TASK STATEMENT
Copy out the records from the line containing "Task: Click the plus icon next to 添加插件" through the line containing "This screenshot has width=775, height=284.", changing "plus icon" to "add icon" and leaving everything else as it is.

EXERCISE DATA

━━━━━━━━━━━━━━━━━━━━

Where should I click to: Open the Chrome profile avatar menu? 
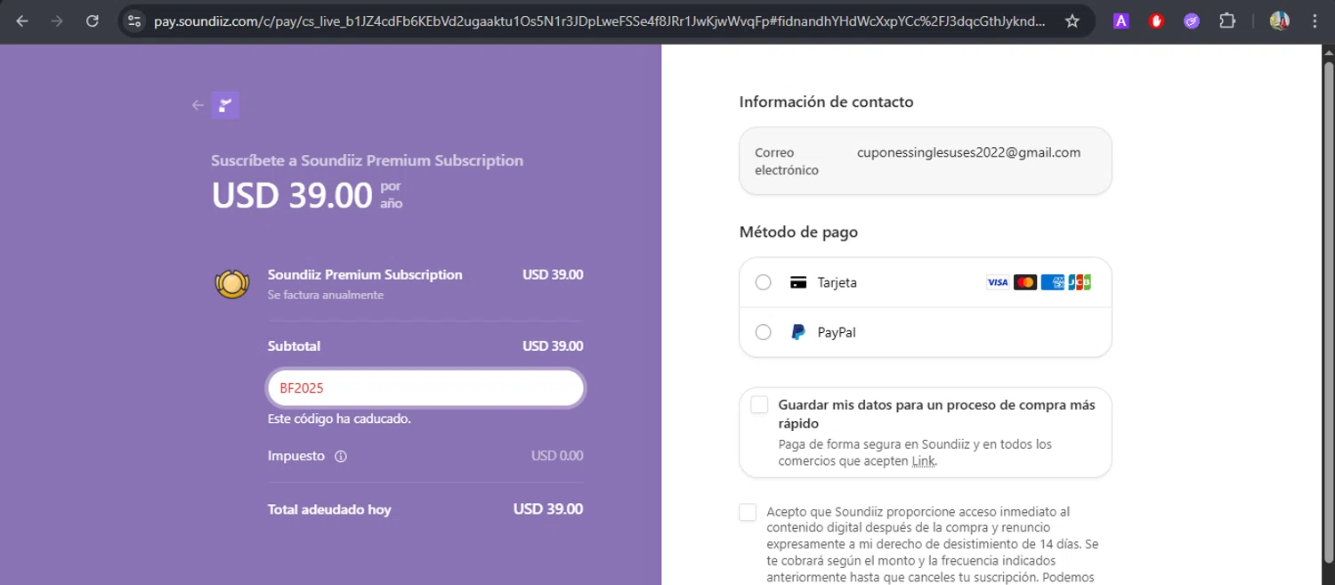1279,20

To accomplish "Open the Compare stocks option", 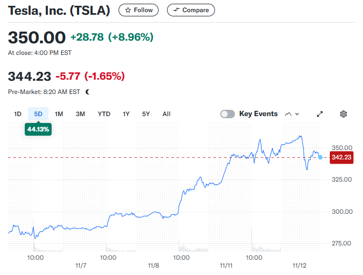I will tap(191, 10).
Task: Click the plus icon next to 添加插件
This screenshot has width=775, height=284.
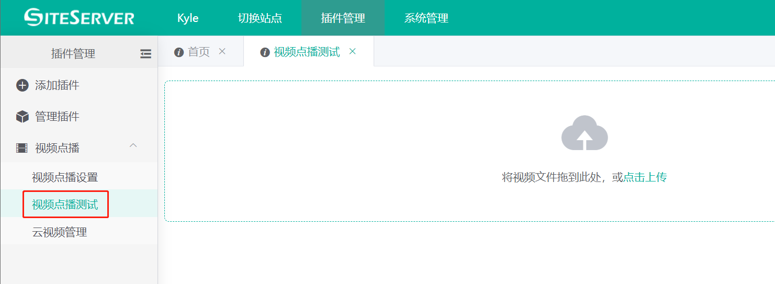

━━━━━━━━━━━━━━━━━━━━

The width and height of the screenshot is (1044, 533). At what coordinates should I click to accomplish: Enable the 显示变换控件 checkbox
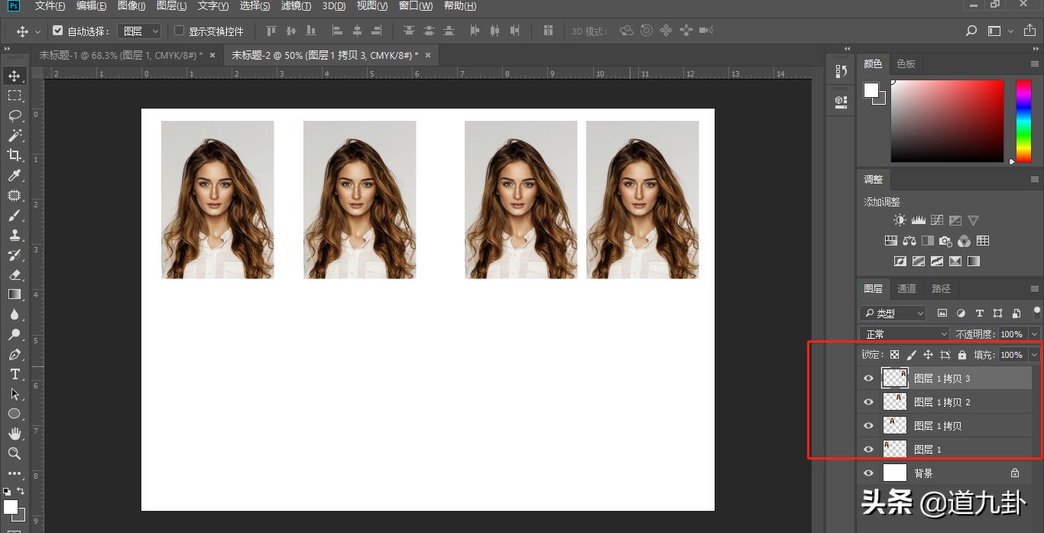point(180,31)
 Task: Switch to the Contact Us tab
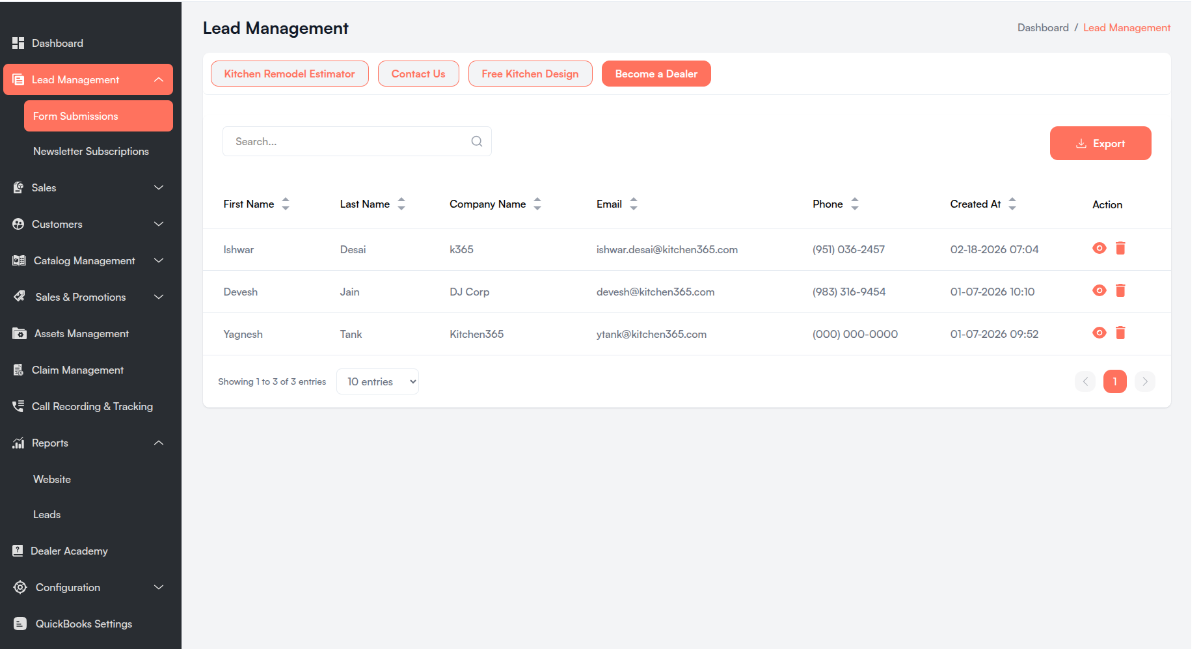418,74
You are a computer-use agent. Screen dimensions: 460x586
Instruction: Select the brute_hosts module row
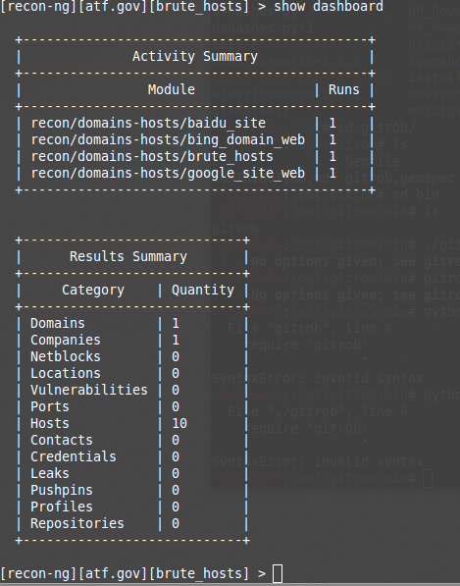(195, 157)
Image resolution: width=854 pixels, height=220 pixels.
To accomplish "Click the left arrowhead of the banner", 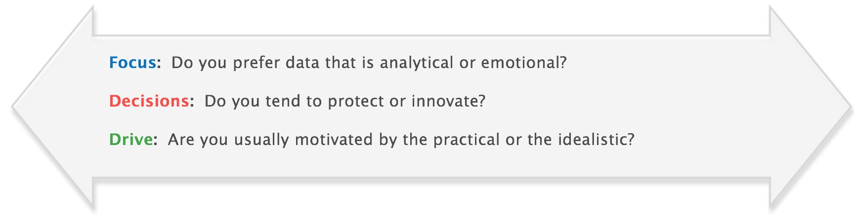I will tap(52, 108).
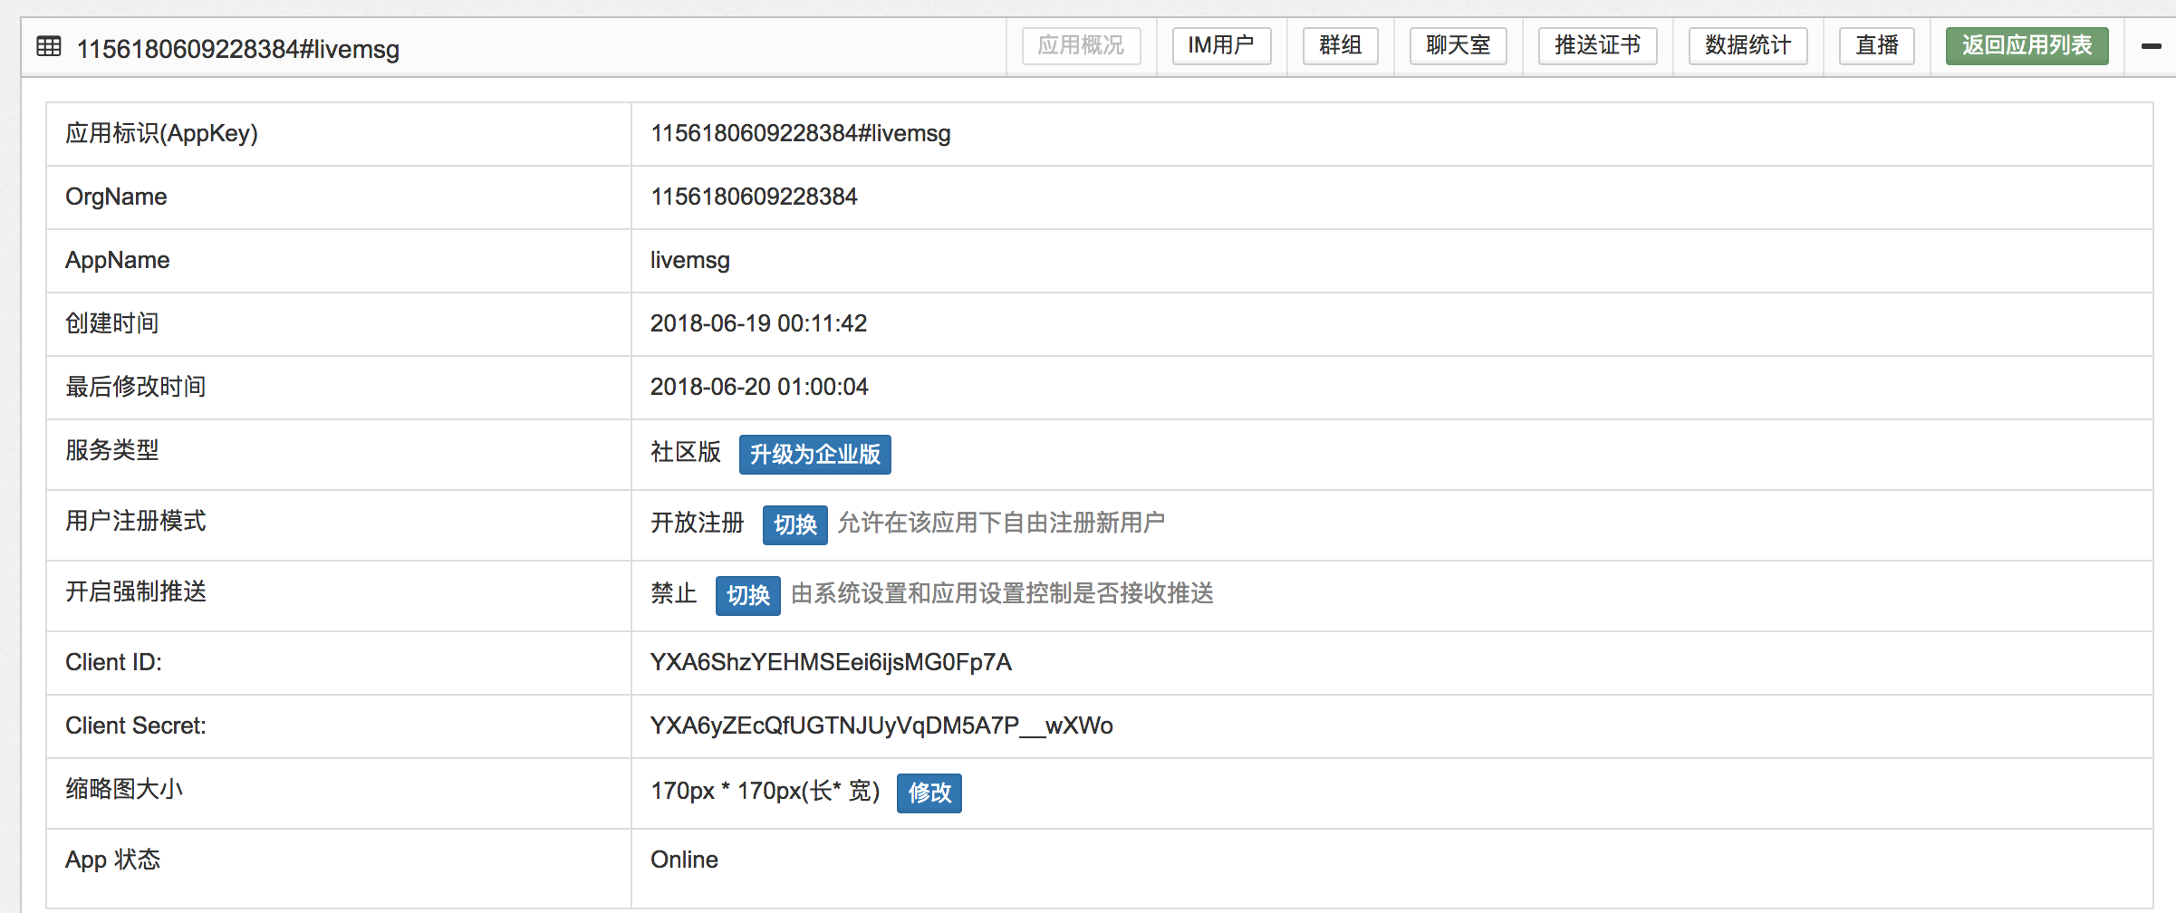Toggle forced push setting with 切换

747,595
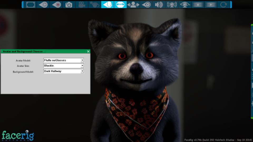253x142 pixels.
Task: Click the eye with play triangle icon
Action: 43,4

━━━━━━━━━━━━━━━━━━━━

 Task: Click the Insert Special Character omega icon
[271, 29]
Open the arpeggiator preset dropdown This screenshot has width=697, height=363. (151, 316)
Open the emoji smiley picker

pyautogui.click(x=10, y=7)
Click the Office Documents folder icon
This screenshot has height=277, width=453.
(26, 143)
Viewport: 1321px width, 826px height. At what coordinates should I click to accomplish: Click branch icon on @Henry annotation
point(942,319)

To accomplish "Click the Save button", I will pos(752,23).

━━━━━━━━━━━━━━━━━━━━

RESPONSE TO THE EXERCISE
Task: Click the add icon next to 添加插件
This screenshot has width=775, height=284.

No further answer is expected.